There are
memories that come to mind when I am about my daily activities, especially when
I am driving and my mind wanders. There is an awareness that I am present in
this body in this life even as I was present in other bodies in other lives.
They are a bit like remembering movies that I’ve seen in the past, though when I
was younger my memories of such were much more dramatic, emotional and “personal”
to me. I don’t recall or try to recall them or their specific details any more
but I have a definite sense that I was “there” just like I was there at my high
school graduation or when I received an award in first grade at Roosevelt
Public School for my drawing of a sailing ship (which I believe I still possess
somewhere hidden in my tomes of things perhaps in the garage). I remember
myself getting up proudly, my parents beaming on either side of me, and walking
up the aisle and up the stairs to the stage to receive my award certificate.
What I refer to as my “past life memories” are much like that, except that they
include rather dramatically unpleasant moments as well as some pleasant ones. I
am more emotionally detached from these past memories than I used to be. Some of
them used to be very painful and sometimes still are. The more recent ones
still have some emotional effects on me.
The most recent is that of a rabbi
who, with his eight children, are sent to the Treblinka concentration camp in
Poland. His French wife was previous murdered by German soldiers whom she
attacked as they tried to rape her, as he thought more of protecting their
children than going to her defense, which, of course, would’ve gotten him
killed. He felt himself to be a
profound coward for not dying to protect her. The Kommandant of the camp did
not kill his children in order to retain his willingness to help keep his
congregation “under control” rather than rebel. Ultimately every child died of
sickness and he was left to face the firing squads of German boys in uniform as
the Russians entered Poland. There is much more to this story.
In the other "recent" life, a fourteen-year-old
Lakota Sioux boy whose father, Little Fox, and mother have been killed by the
US Cavalry, is, with his sixteen-year-old sister, left to defend those
remaining alive of his tribe who are fleeing the soldiers. They are attacked,
his sister has her jaw broken and is raped by the soldiers. He is captured by
the soldiers who laugh at him because he is so small. He escapes his bonds and
stabs a soldier in vengeance. As he runs away, he is shot in the back, the
bullet passing through his lung. Then his head is put in a noose and his spinal cord is supposed to snap or he is supposed to strangle when dropped. But he is so
scrawny and light that he just hangs from the rope and kicks until one of the
soldiers grabs his feet and yanks him down.

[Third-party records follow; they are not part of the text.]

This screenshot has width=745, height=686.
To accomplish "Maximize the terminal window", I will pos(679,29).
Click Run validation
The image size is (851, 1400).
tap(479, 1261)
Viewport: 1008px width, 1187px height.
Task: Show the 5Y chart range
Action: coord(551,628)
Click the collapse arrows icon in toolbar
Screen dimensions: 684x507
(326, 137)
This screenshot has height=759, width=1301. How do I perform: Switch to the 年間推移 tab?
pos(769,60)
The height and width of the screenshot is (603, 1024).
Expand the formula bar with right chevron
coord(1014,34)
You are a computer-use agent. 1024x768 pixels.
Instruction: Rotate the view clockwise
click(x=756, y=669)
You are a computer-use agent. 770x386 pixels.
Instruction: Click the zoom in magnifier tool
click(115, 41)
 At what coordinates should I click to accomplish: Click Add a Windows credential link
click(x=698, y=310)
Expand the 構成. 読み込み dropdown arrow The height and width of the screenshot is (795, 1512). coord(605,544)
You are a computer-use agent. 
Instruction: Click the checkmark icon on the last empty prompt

I know these things happened. There
are many more descriptive details. It seems like my imagination running wild
but these are not old TV shows I saw as a child. They actually happened to me
when I was another person in another time. I remember all sorts of things, and
especially liked being in the world before the advent of technology—cars,
telephone, engine—when all moved by horse-power, when the horse was personal
and had a name, was a friend. I prefer those times when the world was slower
and quieter and the main diversions were human—conversation, music, games. I
was able to find “success” in this world by being able to sell financial advice
and services, which required, in my estimation, one who could demonstrate a
care for the client, the customer, as well as satisfactory financial results. I
did this before computers came onto the scene and took over as the
informational source. But I have always had a kind of awareness that I don’t
really belong in this world, even though I was able to just about convince
myself that I could be comfortable in it. But not quite.
There's another story from the early 18th century. My sister and I are hiding under a table in a pub full of drunken sailors and not-quite-as-drunk prostitutes, one of whom is our mother. The floor is covered in a matting of damp straw that smells of beer, urine, and vomit. Like the proverbial Dicken's theme, we are ultimately adopted by a well-to-do Anglo-Irish couple and live in a mansion outside of Dublin. At university, I become interested in the "black arts" and drop out to move to the country and be educated by a group of women who are always at risk of being accused of witchcraft and burned at the stake by the priests. This lifetime would appear to end in 1728 when Seamus is put into a door-sized hole in the ground, a wooden door is placed upon him, and the priest directs the villeins to throw rocks upon the door to crush him. But he is saved from death, though not quite intact, by one red-haired witch, who literally remembered him 250 years later. There is more to be told of this story as well.
I wish there was a moral to this
story and the others, but I find that it’s a story in which myriad other stories converge. I
just have to let this be as it is. As one who has paddled and floated down the
river of his particular life and who discovers that there are numerous other
rivers now converging into a great river flowing into the greater sea, I see
that I am now carried by the current. We may call it “forward” but it is simply
the direction of the current. Remembering the memories of the long past of one’s
lives reveals oneself to oneself as flowing within a current of different times,
different places, different people. It instills a perspective that extends
beyond time, place, and personal identity. What I feel now, I have felt before.
But the beauty is that it is all fresh and new in every single moment that
occurs here and now in which there is no past and no future.